Count the lines in the records that hold the string "comuna". Only the number should be given.

DATA TO EXAMINE:
---
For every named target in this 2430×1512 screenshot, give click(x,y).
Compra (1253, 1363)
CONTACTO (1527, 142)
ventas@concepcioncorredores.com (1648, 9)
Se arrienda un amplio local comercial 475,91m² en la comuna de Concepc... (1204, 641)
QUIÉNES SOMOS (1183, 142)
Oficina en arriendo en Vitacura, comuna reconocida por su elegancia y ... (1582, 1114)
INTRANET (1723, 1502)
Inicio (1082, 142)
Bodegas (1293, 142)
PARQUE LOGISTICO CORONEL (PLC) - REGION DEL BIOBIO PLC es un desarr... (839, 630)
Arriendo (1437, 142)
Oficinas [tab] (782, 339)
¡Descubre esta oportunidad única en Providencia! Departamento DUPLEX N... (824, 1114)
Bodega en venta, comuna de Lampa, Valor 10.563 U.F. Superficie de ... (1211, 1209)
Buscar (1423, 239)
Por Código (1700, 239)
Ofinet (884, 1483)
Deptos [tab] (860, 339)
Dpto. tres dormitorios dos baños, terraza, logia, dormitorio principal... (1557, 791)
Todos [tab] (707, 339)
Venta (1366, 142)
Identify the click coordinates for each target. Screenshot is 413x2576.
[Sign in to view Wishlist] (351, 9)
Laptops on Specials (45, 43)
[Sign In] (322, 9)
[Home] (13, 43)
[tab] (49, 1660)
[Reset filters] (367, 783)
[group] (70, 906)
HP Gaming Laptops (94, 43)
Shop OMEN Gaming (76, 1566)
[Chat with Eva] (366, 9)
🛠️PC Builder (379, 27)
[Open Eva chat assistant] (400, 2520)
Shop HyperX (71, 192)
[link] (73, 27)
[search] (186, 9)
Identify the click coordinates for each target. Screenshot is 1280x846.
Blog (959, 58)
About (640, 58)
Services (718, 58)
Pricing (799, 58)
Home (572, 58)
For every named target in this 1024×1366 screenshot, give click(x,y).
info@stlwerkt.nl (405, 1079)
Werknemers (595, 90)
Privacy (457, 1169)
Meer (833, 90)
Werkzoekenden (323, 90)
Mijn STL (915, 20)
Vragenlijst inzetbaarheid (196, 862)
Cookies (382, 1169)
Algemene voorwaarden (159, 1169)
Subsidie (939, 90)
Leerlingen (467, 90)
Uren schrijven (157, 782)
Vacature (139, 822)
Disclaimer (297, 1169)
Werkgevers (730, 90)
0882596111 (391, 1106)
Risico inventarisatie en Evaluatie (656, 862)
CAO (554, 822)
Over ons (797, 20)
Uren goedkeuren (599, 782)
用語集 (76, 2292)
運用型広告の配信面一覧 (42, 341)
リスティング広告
---
ANSWER BELOW:
3